What to do:
Reproduce in full only the lines starting at the line containing "row label ADediting_789044?" and ending at the line containing "click(322, 217)", offsetting every coordinate in the answers by adding -28 to it.

** begin Data for this task **

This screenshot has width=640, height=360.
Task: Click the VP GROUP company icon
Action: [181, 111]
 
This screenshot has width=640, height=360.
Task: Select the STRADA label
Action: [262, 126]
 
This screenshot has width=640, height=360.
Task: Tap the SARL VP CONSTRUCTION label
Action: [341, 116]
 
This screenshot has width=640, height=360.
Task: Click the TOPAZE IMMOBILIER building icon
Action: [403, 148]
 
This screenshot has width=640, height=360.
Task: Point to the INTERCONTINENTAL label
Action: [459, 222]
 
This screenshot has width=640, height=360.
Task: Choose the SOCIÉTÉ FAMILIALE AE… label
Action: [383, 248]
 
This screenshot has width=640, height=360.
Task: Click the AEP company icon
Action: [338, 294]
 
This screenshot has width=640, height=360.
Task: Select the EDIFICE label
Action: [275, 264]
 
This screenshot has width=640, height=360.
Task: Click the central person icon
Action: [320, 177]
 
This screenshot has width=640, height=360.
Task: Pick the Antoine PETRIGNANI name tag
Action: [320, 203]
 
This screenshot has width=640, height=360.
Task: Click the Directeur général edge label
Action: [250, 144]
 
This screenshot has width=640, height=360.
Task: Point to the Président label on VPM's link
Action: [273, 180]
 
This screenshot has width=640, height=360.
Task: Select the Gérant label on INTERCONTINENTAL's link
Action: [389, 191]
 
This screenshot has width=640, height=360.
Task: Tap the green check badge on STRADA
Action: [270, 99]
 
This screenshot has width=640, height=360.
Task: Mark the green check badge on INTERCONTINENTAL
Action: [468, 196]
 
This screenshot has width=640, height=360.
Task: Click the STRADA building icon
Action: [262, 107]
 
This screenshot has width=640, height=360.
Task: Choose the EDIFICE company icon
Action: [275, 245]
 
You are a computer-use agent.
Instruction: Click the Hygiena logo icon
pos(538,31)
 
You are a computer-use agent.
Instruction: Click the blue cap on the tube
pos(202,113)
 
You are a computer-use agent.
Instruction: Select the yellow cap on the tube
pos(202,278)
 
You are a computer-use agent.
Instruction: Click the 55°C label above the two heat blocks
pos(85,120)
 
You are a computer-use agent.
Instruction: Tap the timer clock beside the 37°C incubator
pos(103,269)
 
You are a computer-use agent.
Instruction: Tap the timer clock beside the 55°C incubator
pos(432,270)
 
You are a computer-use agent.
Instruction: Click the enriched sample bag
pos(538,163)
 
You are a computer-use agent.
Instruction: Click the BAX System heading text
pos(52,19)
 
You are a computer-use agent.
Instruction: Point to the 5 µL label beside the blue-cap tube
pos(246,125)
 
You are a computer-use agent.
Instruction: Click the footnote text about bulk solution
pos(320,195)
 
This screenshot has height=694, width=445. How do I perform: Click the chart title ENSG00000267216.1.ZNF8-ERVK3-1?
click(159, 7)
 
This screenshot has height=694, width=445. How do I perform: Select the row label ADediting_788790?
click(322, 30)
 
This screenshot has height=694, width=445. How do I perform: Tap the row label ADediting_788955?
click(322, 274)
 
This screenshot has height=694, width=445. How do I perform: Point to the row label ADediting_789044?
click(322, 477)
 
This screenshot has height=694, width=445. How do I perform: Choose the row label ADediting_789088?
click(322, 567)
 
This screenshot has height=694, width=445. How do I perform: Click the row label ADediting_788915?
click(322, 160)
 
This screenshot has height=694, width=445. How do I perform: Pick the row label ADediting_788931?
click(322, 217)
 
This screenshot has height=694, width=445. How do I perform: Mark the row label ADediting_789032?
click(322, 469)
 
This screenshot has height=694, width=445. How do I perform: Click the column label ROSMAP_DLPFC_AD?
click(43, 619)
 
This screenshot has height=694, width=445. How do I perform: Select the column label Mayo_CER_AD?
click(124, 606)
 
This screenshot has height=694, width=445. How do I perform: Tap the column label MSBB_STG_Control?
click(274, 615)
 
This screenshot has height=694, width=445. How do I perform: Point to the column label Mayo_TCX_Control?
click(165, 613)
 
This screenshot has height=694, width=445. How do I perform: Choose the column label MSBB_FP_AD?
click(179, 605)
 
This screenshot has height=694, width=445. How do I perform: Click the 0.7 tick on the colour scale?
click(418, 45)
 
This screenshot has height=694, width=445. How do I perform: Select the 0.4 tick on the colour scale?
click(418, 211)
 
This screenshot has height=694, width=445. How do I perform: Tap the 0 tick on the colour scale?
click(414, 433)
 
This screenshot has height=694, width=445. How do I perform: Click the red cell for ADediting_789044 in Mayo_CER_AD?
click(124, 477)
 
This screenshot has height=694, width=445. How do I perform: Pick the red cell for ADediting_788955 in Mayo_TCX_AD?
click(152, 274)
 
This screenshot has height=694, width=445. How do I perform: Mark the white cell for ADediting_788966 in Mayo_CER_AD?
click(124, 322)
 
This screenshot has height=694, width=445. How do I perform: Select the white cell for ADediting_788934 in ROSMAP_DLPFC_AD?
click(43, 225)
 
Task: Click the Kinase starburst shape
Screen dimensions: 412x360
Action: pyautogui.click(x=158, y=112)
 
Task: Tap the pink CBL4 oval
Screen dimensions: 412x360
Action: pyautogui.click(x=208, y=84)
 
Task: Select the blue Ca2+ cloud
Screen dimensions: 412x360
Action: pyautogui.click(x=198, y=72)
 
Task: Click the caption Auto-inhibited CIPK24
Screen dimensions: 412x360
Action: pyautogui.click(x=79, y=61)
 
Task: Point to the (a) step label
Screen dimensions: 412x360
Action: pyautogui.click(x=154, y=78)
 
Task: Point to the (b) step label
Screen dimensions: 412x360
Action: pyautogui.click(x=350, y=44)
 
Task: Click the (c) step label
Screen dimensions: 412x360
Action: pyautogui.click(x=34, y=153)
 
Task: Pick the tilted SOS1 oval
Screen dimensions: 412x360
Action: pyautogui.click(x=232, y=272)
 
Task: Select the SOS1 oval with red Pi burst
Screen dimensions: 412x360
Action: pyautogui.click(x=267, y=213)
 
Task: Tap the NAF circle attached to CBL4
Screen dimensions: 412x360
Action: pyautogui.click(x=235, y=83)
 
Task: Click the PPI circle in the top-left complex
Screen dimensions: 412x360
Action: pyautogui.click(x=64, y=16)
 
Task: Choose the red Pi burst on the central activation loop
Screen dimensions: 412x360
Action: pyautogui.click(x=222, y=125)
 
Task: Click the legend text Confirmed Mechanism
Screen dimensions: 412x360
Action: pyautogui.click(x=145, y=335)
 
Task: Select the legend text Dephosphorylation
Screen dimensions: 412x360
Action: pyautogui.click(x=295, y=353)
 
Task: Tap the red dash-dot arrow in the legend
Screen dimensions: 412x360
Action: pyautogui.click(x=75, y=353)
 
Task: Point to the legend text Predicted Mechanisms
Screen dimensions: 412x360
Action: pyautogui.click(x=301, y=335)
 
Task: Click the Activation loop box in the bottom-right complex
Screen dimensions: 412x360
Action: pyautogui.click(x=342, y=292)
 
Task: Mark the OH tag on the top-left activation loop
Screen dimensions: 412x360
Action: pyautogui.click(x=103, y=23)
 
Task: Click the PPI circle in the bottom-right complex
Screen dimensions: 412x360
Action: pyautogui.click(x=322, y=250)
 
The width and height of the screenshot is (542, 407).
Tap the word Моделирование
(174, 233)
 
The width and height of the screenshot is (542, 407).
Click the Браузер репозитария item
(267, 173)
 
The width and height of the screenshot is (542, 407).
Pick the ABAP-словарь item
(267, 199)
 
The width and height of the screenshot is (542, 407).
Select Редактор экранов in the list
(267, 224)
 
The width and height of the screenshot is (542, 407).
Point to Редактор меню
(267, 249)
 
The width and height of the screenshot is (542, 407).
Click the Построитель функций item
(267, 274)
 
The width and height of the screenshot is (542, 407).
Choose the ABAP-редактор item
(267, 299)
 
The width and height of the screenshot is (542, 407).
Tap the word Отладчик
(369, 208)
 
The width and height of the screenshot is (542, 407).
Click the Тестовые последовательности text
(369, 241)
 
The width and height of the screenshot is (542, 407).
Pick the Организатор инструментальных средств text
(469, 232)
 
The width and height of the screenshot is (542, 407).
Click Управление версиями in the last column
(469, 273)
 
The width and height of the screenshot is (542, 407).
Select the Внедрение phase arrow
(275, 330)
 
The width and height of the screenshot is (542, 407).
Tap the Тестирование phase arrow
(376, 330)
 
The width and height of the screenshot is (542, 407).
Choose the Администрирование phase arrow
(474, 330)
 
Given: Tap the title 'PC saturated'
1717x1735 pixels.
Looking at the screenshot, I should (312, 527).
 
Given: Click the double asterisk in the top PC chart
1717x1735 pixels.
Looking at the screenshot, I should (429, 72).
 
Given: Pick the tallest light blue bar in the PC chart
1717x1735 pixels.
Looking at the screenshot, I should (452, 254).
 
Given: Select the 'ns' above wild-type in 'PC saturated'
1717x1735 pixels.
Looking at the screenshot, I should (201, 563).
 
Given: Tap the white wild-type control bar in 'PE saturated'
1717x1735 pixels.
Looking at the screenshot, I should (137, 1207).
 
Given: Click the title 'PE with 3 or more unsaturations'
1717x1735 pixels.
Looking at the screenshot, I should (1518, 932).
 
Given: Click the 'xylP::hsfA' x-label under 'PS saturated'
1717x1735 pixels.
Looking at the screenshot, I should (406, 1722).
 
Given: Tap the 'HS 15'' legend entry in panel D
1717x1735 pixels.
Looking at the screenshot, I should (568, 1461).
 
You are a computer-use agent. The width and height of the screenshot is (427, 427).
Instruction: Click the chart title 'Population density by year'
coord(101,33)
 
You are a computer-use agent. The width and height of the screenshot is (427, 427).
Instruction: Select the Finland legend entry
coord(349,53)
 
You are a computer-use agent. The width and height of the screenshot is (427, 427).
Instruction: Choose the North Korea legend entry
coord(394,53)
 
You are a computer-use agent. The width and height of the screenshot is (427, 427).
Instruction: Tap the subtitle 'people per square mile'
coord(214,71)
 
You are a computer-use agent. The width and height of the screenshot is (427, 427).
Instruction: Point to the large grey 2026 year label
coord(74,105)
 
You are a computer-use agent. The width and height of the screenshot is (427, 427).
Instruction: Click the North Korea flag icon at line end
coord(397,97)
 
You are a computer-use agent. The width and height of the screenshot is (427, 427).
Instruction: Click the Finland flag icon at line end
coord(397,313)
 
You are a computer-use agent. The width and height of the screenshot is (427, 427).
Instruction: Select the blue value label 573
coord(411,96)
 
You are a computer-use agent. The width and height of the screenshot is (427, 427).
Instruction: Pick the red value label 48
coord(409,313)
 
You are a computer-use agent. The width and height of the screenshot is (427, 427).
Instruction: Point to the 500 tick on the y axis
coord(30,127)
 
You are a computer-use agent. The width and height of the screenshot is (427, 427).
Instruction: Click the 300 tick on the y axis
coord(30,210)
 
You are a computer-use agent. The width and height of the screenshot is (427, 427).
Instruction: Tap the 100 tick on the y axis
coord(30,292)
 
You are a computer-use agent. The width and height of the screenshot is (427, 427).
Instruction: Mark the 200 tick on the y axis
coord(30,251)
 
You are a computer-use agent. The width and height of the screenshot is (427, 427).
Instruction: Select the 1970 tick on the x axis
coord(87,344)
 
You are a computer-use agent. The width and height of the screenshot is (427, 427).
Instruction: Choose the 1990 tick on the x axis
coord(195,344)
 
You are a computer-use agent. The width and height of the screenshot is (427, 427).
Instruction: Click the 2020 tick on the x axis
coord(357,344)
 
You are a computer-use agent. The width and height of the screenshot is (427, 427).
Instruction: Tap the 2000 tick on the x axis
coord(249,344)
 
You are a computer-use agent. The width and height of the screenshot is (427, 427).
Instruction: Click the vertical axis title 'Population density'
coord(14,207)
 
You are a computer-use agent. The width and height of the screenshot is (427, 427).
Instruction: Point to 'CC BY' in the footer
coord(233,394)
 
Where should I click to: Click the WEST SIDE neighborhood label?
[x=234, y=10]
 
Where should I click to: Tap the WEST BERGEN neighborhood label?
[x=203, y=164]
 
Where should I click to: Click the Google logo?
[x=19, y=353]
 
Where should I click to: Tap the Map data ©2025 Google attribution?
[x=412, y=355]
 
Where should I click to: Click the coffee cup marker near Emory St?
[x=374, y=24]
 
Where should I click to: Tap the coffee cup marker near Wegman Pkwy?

** end Data for this task **

Answer to this task:
This screenshot has height=694, width=445. How do I perform: Point to the row label ADediting_789044?
click(294, 449)
 
This screenshot has height=694, width=445. How do I perform: Choose the row label ADediting_789088?
click(294, 539)
 
This screenshot has height=694, width=445. How do I perform: Click the row label ADediting_788915?
click(294, 132)
 
This screenshot has height=694, width=445. How do I perform: Pick the row label ADediting_788931?
click(294, 189)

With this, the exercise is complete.